Khan ignored her, walking off in long, measured strides, and she scurried to keep up with him, feeling like a cartoon mouse. “Do you feel responsible?” she asked. “For Asma Anwar’s death?”

He heeled on her so abruptly it gave her a sharp fright. After what she’d written about Islam and violence, it would be almost funny, she thought, for a Muslim—especially this one—to go postal on her.

“You, of all people, are asking me that?” he said. “You’re the one who pushed her out into that street. You were probably there, transcribing every bloody detail. You and your paper have done everything you could to make it open season on Muslims.”

“No, you did, by entering the competition, by insisting on your right to win, even though it offended so many Americans, hurt so many of the families’ feelings. So are you going to withdraw?”

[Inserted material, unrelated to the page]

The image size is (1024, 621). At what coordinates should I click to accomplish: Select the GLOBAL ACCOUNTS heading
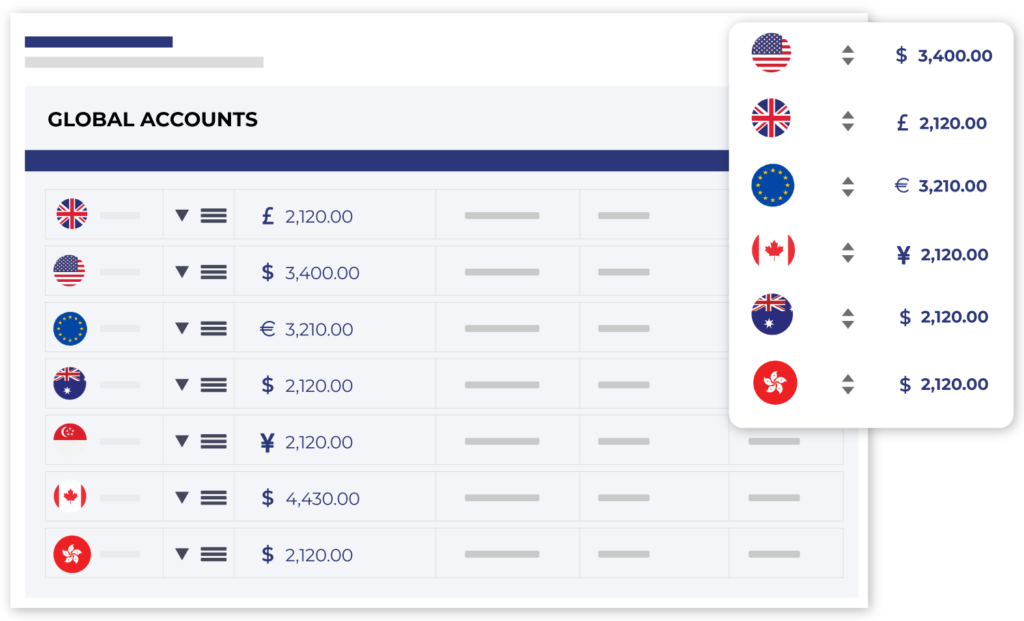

“Offended so many Americans? Was that what you said?” Khan said. He was moving toward her. They were only a couple of feet apart, giving her no choice but to walk backward. “I am an American, too,” he said, continuing to advance on her. “Put that in your paper. I, Mohammad Khan, am an American, and I have the same rights as every other American.” She peddled backward; he moved toward her. “I am an American. That’s the only quote I’m going to give you. I am an American.” She glanced over her shoulder—a few more feet and he would have waltzed her right into Hudson Street, but she couldn’t say that was his intent, that he had any awareness at all of their location, only that he kept moving toward her and she kept moving back.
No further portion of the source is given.